• _Work to complete_
Needed from the entries below: every line that holds the word "button".

======== Source material ========

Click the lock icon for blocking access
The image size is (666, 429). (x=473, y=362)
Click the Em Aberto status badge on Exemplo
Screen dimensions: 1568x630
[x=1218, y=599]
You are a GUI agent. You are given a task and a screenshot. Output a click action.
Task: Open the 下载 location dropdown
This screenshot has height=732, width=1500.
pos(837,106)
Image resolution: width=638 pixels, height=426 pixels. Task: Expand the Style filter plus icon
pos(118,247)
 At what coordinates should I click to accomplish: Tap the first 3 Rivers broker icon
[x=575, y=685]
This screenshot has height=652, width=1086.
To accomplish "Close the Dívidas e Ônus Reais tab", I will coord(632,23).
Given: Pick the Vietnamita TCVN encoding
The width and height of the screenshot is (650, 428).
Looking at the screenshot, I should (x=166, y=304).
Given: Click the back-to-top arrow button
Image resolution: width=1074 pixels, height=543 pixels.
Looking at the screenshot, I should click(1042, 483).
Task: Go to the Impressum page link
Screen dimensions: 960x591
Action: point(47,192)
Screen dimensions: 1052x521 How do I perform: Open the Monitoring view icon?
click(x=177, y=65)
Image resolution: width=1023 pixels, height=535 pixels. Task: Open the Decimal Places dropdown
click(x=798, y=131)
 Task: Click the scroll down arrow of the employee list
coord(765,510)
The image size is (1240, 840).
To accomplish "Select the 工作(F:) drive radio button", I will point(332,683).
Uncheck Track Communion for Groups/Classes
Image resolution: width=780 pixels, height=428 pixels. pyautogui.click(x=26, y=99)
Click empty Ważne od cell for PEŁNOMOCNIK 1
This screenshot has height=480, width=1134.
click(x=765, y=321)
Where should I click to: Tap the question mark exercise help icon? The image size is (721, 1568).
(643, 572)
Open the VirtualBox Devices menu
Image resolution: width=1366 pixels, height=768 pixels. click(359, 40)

========

• _Answer to the exercise_
Given: Click the back-to-top arrow button
To accomplish "Select the 工作(F:) drive radio button", I will point(332,683).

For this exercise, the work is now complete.